Editor’s Note: Today’s post is by Saikiran Chandha. Saikiran is the CEO and founder of SciSpace the only integrated research platform to discover, read, write, and publish research papers.

Research indicates that businesses have been relying more on artificial intelligence (AI) over the past few years. The average number of AI capabilities that organizations have embedded within at least one function or business unit doubled from 1.9 in 2018 to 3.8 in 2022.

And it is not just businesses; even the general public is taking notice. AI models like GPT-3, DALL-E, ChatGPT, and Alphacode have been the talk of the town on social media. So, it’s no wonder that advancements in generative AI are now having an effect on science and academia as well. A researcher got GPT-3 to write an entire paper with simple prompts. The paper was initially rejected by one journal after review, but it was subsequently submitted to and accepted by another — with ChatGPT being listed as an author — a trend that’s becoming more common these days. 

GPT-3, or Generative Pre-trained Transformer 3, is a Large Language Model that generates output in response to your prompt using pre-trained data. It has been trained on almost 570 gigabytes of text, mostly made up of internet content from various sources, including web pages, news articles, books, and even Wikipedia pages up until 2021. 

So when you enter a prompt in natural language, it uses the training data to spot patterns and then gives you the most appropriate response. You could use it to complete sentences, draft compelling essays, do basic math, or even write computer code.

In this article, we will discuss the impact of GPT-3 and related models on research, the potential question marks, and the steps that scholarly publishers can take to protect their interests.

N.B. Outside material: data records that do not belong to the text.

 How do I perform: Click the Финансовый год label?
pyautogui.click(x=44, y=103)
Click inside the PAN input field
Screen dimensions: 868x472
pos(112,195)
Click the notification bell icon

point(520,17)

person using a laptop with a visual overlay of ChatGPT

The impact of GPT-3 on academic research

The model has been around since 2020 and has already been used to develop a range of new applications, such as chatbots, translation tools, and search engines, among others. 

Perhaps the most talked about feature has been its ability to draft human-like essays. You could generate an original piece with a basic prompt like “draft an academic essay in about 800 words on how AI is impacting academia.”

GPT-3’s deep learning algorithm allows it to write from scratch, auto-complete your sentences, and build upon what you have already written. Microsoft plans to integrate the model into its productivity suite, which includes MS Word, Powerpoint, and Outlook. So far, they have added a version of the model to their Edge browser, Bing search, and Teams, their collaboration tool. Other tech giants, such as Google and Amazon, are also pushing forward in the AI space. Google is set to launch Bard, a conversational AI service, while Amazon Web Services is partnering with AI startup Hugging Face to create cost-effective AI applications for customers.

Now, this is only a tiny part of the GPT-3 story. Since the release of its open API, research labs and companies worldwide have been building new applications powered by the model. ChatGPT, a sibling model of GPT-3, is completely changing how we interact with machines. Its dialogue-based approach has got the public hooked, as it enables them to get things done with prompts and questions in plain language — a change from menus, buttons, and predefined commands. 

These developments are sure to change the writing workflow. Identifying who wrote what — human or AI — will become challenging. Turning ideas and thoughts into fully fleshed-out points on a document won’t be the same as before with AI working alongside us.

Bringing this technology to academic circles raises complex questions. Can GPT-3 be listed as an author? How does copyright play a role in this? What about the ethics of such usage?

On the plus side, non-native English speakers will have an easier time overcoming the language barrier. They will be able to produce high-quality research papers without worrying about grammar or syntax issues. Moreover, AI-assisted writing can help researchers save time, allowing them to focus on refining their ideas, framing their arguments better, and conducting more in-depth analyses.

Additionally, you can even command the model to format the output in a certain way. And manuscript formatting is an activity that typically takes up to 14 hours per paper

In short, these capabilities allow researchers to complete their manuscripts much faster and share breakthroughs with the world more quickly.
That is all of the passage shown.